§ **What is needed**: Each entry must appear in the answer exactly as given.

§ **Data records**:
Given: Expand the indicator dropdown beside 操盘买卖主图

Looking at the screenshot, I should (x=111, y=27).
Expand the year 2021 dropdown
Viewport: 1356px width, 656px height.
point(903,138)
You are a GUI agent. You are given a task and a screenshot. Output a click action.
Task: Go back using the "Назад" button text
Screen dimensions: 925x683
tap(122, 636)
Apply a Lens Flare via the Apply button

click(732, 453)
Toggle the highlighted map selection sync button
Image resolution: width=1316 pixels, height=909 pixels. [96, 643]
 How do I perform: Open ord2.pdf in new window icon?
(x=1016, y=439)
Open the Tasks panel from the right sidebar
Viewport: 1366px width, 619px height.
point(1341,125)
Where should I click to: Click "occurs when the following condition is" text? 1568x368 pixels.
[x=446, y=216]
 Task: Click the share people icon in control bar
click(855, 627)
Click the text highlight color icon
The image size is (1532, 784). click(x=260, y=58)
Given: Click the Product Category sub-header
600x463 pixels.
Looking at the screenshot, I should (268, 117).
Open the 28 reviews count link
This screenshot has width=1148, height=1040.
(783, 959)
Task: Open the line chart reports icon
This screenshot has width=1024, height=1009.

§ **Response to the exercise**:
Given: Expand the indicator dropdown beside 操盘买卖主图

Looking at the screenshot, I should (x=111, y=27).
Expand the year 2021 dropdown
Viewport: 1356px width, 656px height.
point(903,138)
You are a GUI agent. You are given a task and a screenshot. Output a click action.
Task: Go back using the "Назад" button text
Screen dimensions: 925x683
tap(122, 636)
Apply a Lens Flare via the Apply button

click(732, 453)
Toggle the highlighted map selection sync button
Image resolution: width=1316 pixels, height=909 pixels. [96, 643]
 How do I perform: Open ord2.pdf in new window icon?
(x=1016, y=439)
Open the Tasks panel from the right sidebar
Viewport: 1366px width, 619px height.
point(1341,125)
Where should I click to: Click "occurs when the following condition is" text? 1568x368 pixels.
[x=446, y=216]
 Task: Click the share people icon in control bar
click(855, 627)
Click the text highlight color icon
The image size is (1532, 784). click(x=260, y=58)
Given: Click the Product Category sub-header
600x463 pixels.
Looking at the screenshot, I should (268, 117).
Open the 28 reviews count link
This screenshot has width=1148, height=1040.
(783, 959)
Task: Open the line chart reports icon
This screenshot has width=1024, height=1009.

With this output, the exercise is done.